Выбранный текст:
::::::

Муза ведь женщина. И поэт-пророк – лоно, резервуар, в него все заложено: зрение, слух, угль, змеиный язык, «воля». И зеницы вещие у него отверзаются не как у орла – как у орлицы.

Осенью он плодоносит, как мать-земля. Сама осень представляется ему девой. Смиренницей, не вакханкой. Да еще чахоточной. Мотив смерти. Он спрятан и в образе Музы-«вакханочки»: вакхическое буйство связано со смертью. Муза может быть и Клеопатрой, продающей любовь за жизнь.

В черновике «Клеопатры» – автопортрет в образе женщины.

«Modo vir, modo femina», (то мужчина, то женщина) – эпиграф к «Домику в Коломне», который начинается с «творческого процесса» (чем кончается «Осень») и написан, как и «Осень», октавами. Есть и другие любопытные соответствия.


● Октябрь уж наступил; уж роща отряхает

Последние листы с нагих своих ветвей...


В начале века автор обзора на тему об осенних мотивах у Пушкина («Пушкинист», II, Пг., 1916) А. Тамамшев, человек, кажется, очень основательный (ибо участник венгеровского семинара), удивлялся, каким образом можно что-нибудь «отряхнуть» с нагих ветвей. С точки зрения формальной он совершенно прав, с «бытовой» – педант: разве мы «в быту» не скажем, глядя на ветку с двумя-тремя листочками, что она – голая? Конечно, скажем, и никто не упрекнет в «неточности». Пушкин пользуется беглостью и приблизительностью бытового зрения для создания образа.

Казалось бы, все ясно. И все-таки в этих нагих ветвях с листьями что-то есть...

Пушкинская художественная речь вообще необыкновенно точна. Вернее, так: пушкинская художественная речь всегда необычайно строго скоординирована относительно некоторого центра.

Представим циферблат компаса. Страны света на нем не перепутаны относительно друг друга – он точен. Но такая «точность» абстрактна, безлична и, при всей правильности внутренних соотношений, не стоит ни гроша, если компас неверно ориентирован относительно истинных стран света. Тогда циферблат равен только самому себе и больше ничему. Существуя как форма, он не существует как сущность, потому что не отвечает истине.

::::::

Фрагмент данных:
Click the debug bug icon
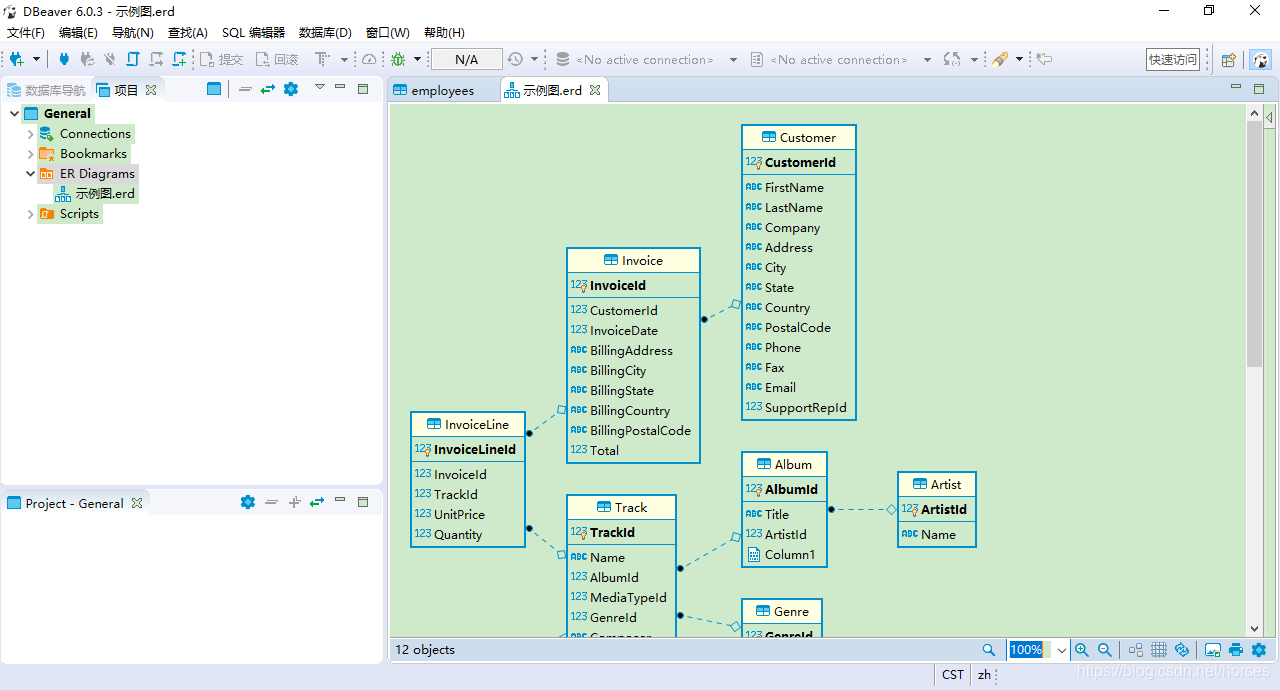Viewport: 1280px width, 690px height. (x=398, y=60)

::::::

Задания к упражнению:
1. Можете вернуть из текста о пушкинской «Осени» отрывок от «В начале века» до «относительно некоторого центра.», ничего в нём не меняя?
2. Как перевести на английский язык предложение «Пушкинская художественная речь вообще необыкновенно точна.» из текста о пушкинской «Осени»?

Ответы к заданиям:
1.
В начале века автор обзора на тему об осенних мотивах у Пушкина («Пушкинист», II, Пг., 1916) А. Тамамшев, человек, кажется, очень основательный (ибо участник венгеровского семинара), удивлялся, каким образом можно что-нибудь «отряхнуть» с нагих ветвей. С точки зрения формальной он совершенно прав, с «бытовой» – педант: разве мы «в быту» не скажем, глядя на ветку с двумя-тремя листочками, что она – голая? Конечно, скажем, и никто не упрекнет в «неточности». Пушкин пользуется беглостью и приблизительностью бытового зрения для создания образа.

Казалось бы, все ясно. И все-таки в этих нагих ветвях с листьями что-то есть...

Пушкинская художественная речь вообще необыкновенно точна. Вернее, так: пушкинская художественная речь всегда необычайно строго скоординирована относительно некоторого центра.

2. Pushkin's artistic language is, in general, extraordinarily precise.